Please copy the records from the line that has "At what coordinates" through the end of the records, replacing "Launch" with "Open" and changing nothing else. Leave the pictures out.

##### DATASET RECORDS #####

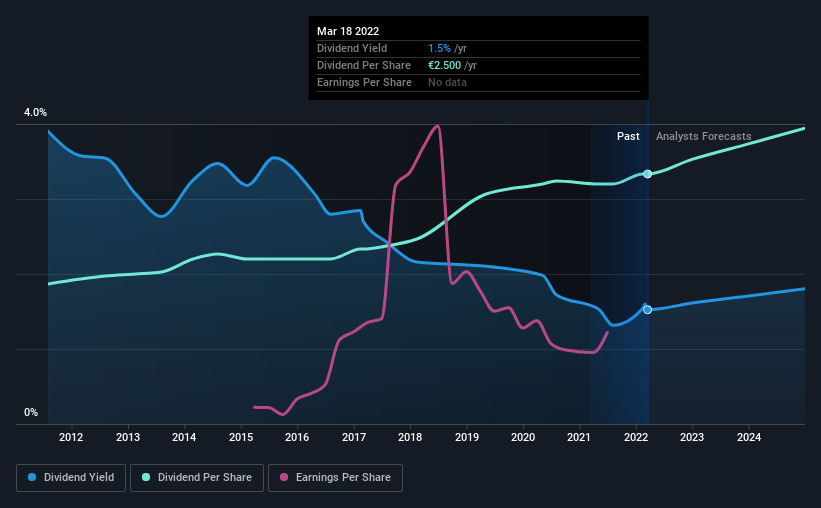This screenshot has width=821, height=508.
Task: Toggle the Earnings Per Share legend button
Action: (335, 478)
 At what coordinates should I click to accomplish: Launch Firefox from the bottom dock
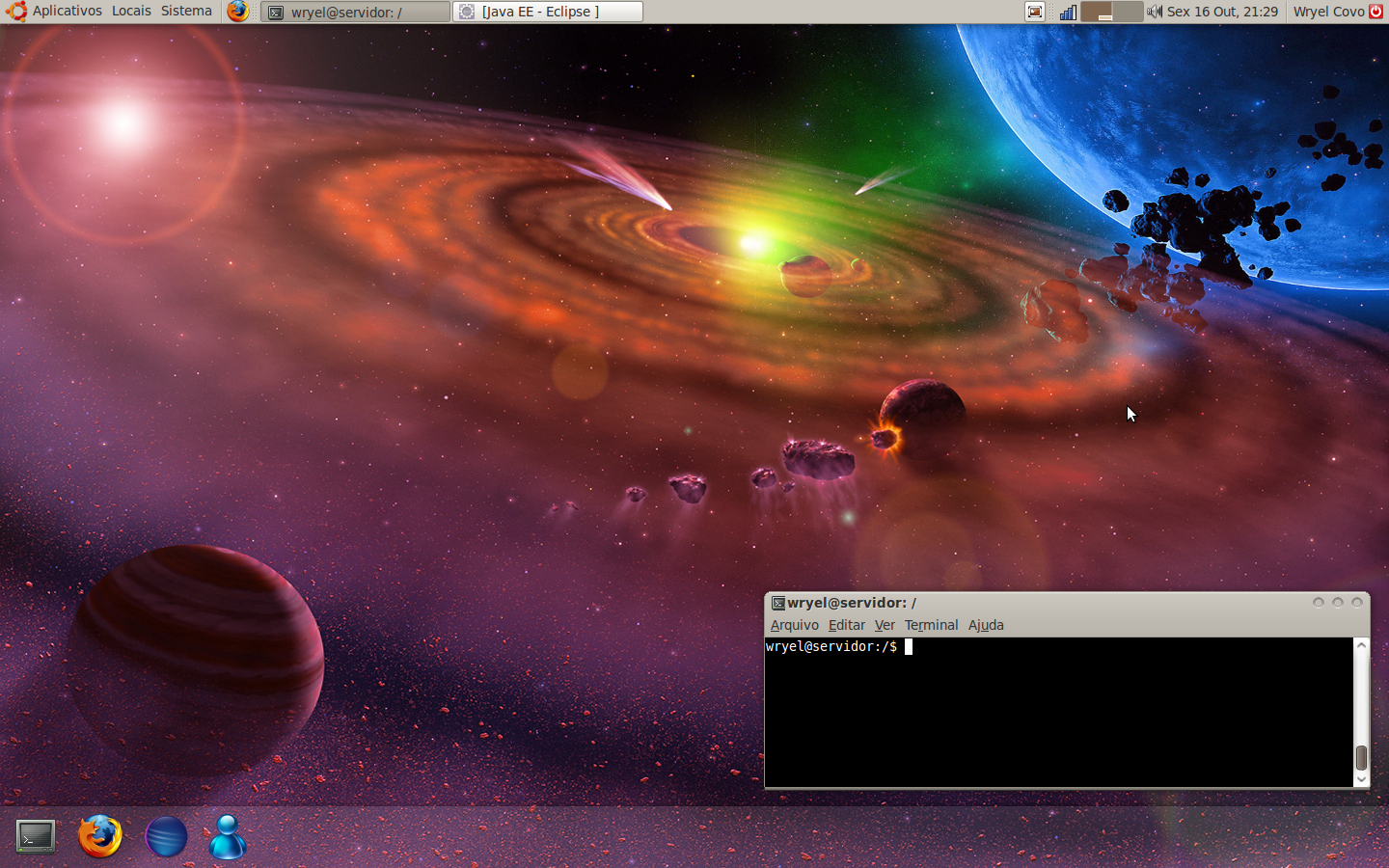[x=100, y=836]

#####

> RESPONSE:
 At what coordinates should I click to accomplish: Open Firefox from the bottom dock
[x=100, y=836]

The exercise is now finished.